On Monday, the Supreme Court of United State ruled that the state of Missouri violated a church’s right to freely exercise religion by denying it a state-funded grant to make improvements to the church’s school playground. The Supreme Court rationalized that the state was penalizing freedom of religion in not granting the funds.
When the decision was handed down, U.S. Secretary of Education Betsy DeVos said that the Supreme Court’s ruling “marks a great day for the Constitution and sends a clear message that religious discrimination in any form cannot be tolerated in a society that values the First Amendment.” DeVos added, “We should all celebrate the fact that programs designed to help students will no longer be discriminated against by the government based solely on religious affiliation.”
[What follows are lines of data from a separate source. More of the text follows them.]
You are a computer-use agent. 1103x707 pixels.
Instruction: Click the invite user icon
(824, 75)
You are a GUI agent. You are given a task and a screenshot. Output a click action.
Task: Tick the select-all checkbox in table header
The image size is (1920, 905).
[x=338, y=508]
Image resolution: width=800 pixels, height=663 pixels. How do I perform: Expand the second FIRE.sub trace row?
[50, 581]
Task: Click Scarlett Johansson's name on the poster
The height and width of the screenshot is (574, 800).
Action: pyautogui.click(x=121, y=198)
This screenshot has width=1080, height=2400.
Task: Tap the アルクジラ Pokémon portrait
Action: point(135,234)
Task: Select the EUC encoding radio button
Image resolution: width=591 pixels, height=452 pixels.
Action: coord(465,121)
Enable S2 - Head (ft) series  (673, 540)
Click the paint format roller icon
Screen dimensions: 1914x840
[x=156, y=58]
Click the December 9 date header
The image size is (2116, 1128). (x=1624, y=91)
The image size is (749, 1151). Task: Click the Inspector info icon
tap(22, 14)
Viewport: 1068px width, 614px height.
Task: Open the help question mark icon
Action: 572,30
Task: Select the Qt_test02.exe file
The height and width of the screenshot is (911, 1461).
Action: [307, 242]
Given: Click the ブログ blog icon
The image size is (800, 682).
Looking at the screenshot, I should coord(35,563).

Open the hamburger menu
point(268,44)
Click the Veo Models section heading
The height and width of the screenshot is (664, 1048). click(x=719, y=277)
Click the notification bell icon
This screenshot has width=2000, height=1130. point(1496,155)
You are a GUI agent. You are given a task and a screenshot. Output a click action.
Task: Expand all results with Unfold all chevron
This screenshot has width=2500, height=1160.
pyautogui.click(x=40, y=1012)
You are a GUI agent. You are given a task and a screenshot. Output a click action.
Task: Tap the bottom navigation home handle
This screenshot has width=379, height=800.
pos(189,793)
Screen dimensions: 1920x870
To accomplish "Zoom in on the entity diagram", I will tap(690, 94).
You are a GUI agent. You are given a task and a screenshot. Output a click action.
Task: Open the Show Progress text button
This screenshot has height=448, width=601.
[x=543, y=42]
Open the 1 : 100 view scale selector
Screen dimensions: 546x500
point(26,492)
Some are worried that the ruling on Monday is a step toward allowing taxpayer funds to be used in religious schools more broadly, not just for funding some playground repairs. Justices Sotomayor and Ginsberg dissented arguing that there is not a useful distinction between a church’s facilities and the religious mission of the institution itself. In their view, even a playground or other facility can be used to advance a religious mission.
Justice Sotomayor wrote, “If this separation [of church and state] means anything, it means that the government cannot … tax its citizens and turn that money over to houses of worship. The Court today blinds itself to the outcome this history requires and leads us instead to a place where separation of church and state is a constitutional slogan, not a constitutional commitment.”
So what does this mean for you and your children? Well, it appears that there is a weakening of the separation between church and state. Secretary DeVos, who is a supporter of voucher programs and who herself has attended religious schools, could have an opening to pursue school choice plans that allow public money to go to private religious schools. But the Supreme Court did not go this far to say that expanding vouchers to religious schools would be permitted.
Some religious schools have had a history of discriminating against LGBTQ children, and if public money is funnelled to such schools, we can expect to see all kinds of court battles. The ruling on Monday marks the first time that the court has said that the government has to fund a religious organization.